__Selected passage__:
◇ ◇ ◇ ◇ ◇ ◇ ◇

Nailing it at Naseby 1645

There was nothing cavalier with the organisation at the Naseby 1645 on Sunday (16 February) as Race Harborough went above and beyond to prepare for extreme weather. The participants had to fight Storm Dennis and Dick’s Hill in one day.

The Naseby 1645 is unusual in that the distance is 16.4 miles as well as being named after the last battle of the First English Civil War. This was a crucial victory for the Roundheads led by Sir Thomas Fairfax and Oliver Cromwell over the Royalists; the battle was fought near the village of Naseby in Northamptonshire.

Northamptonshire was the host for a modern day struggle between the forces of nature and an army of more than 500 runners ready to give Storm Dennis a bloody nose.

Pre-race information and regular updates meant participants were fully aware of the conditions and could plan accordingly. An expert team of marshals and car park volunteers did their utmost to ensure everyone had a safe and enjoyable event.

◇ ◇ ◇ ◇ ◇ ◇ ◇

__Challenges__:
**a.** List every distinct number written in digits in the Naseby race report.
**b.** Extend the Naseby race report by writing on from its final sentence.

__Data section__:

◇ ◇ ◇ ◇ ◇ ◇ ◇

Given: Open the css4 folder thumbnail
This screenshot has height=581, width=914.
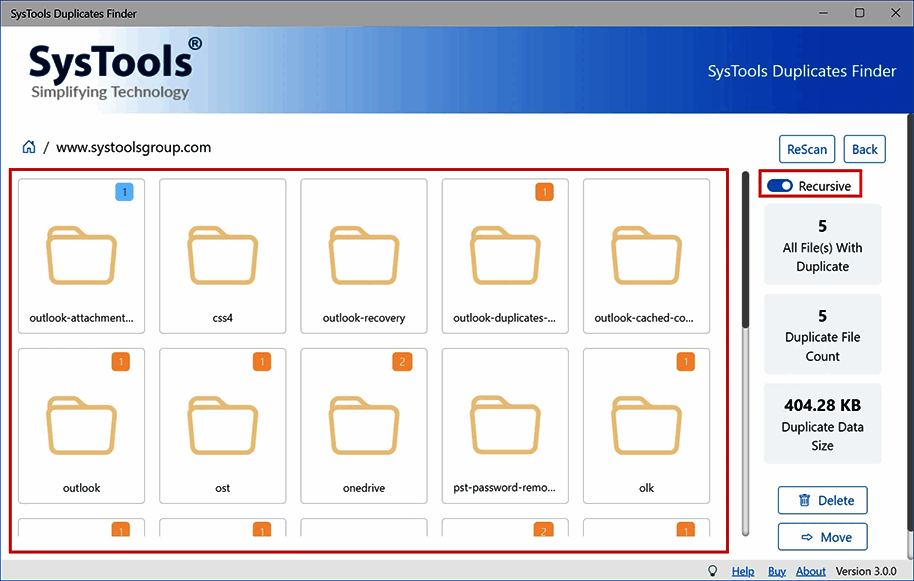Looking at the screenshot, I should 222,255.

◇ ◇ ◇ ◇ ◇ ◇ ◇

__Responses for each task__:
**a.** 1645, 16, 16.4, 500

**b.**
The race started at 9am as runners headed off along a scenic, challenging course on roads before reaching Dick’s Hill at mile 10. This was followed by 6 miles of climbs and descents and the route included several landmarks.

There was a decisive victory for Nicholas Ost who won the Naseby 1645 in 1:36:21 – nearly three minutes in front of Ludovic Renou of Leicester Coritanian AC, second in 1:39:15. Gary Roberts, third in 1:45:03.

Claire Fitzpatrick of West End Runners was the winning female in 1:53:16 followed by Kirstie Sharman of Bedford Harriers in 1:55:12. Emily Clarke of Trent Park RC was third in 2:02:39.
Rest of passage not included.